Copying changes into your branch (`rebase`)

Situation: You create a branch newfeature from develop at point X to develop your super cool new feature. You do some commits in your branch. Meanwhile there have been some changes in develop that you want to have in your new branch. To do this, rebase your branch. Basically, this replays every commit in your branch on top of the current state in the branch you do the rebase against. Do a rebase as follows:

$ git checkout develop
Switched to branch 'develop'
$ git pull
...
$ git checkout newfeature
Switched to branch 'newfeature'
$ git rebase develop
First, rewinding head to replay your work on top of it...
Applying: intermediate commit

Before doing this, you need to commit or stash all your changes. During the rebase, if there are conflicts, you need to resolve them one by one for every commit in your branch. You can simplify conflict resolution in one of two ways: use the flag -Xours to always take the version in the branch that you are rebasing against (develop in our example); or use the flag -Xtheirs to always take the version in your branch.

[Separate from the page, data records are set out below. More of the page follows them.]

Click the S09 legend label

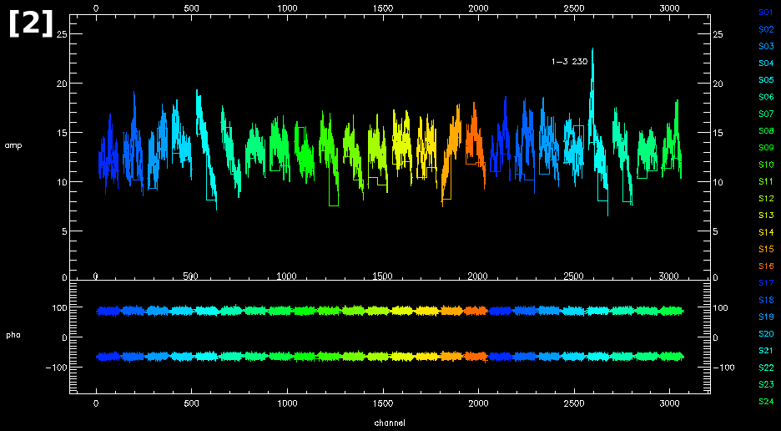766,148
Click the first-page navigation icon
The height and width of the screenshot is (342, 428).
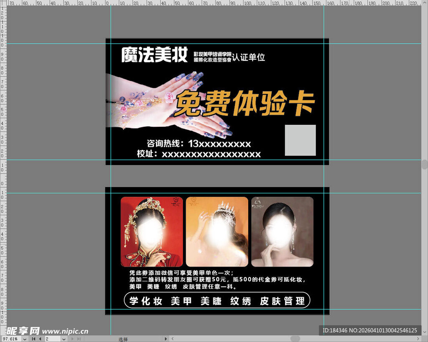[33, 338]
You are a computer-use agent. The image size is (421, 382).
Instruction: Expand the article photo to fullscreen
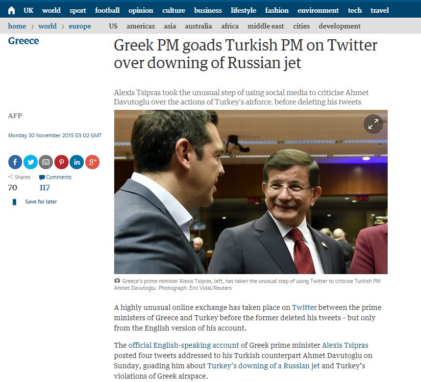373,124
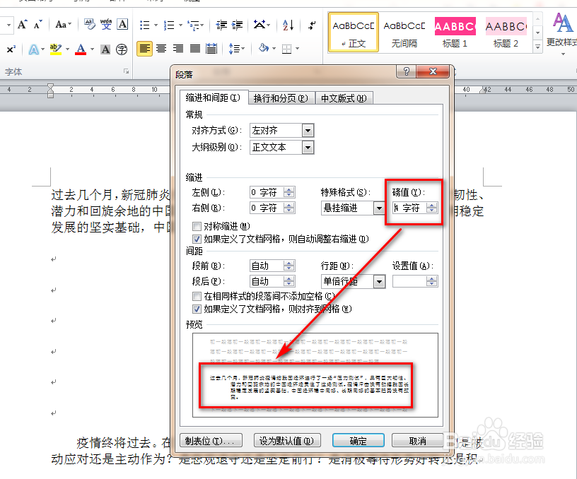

When there are conflicts, you need to resolve them. To resolve a conflict, edit the file that has the conflict and remove all places indicated by <<<<<. Then add all the modifications to the staging area. You can commit, but you do not have to. For things that you know they will be resolved later on anyway, you can also chose git rebase --skip to ignore the problem (e.g., if a file was deleted in your branch and edited in the other and you know you copied the new file into your branch in a later commit). At the end, there may be things you need to commit to finalize the merge, then the rebase is complete. Don’t forget to push the result to your remote branch!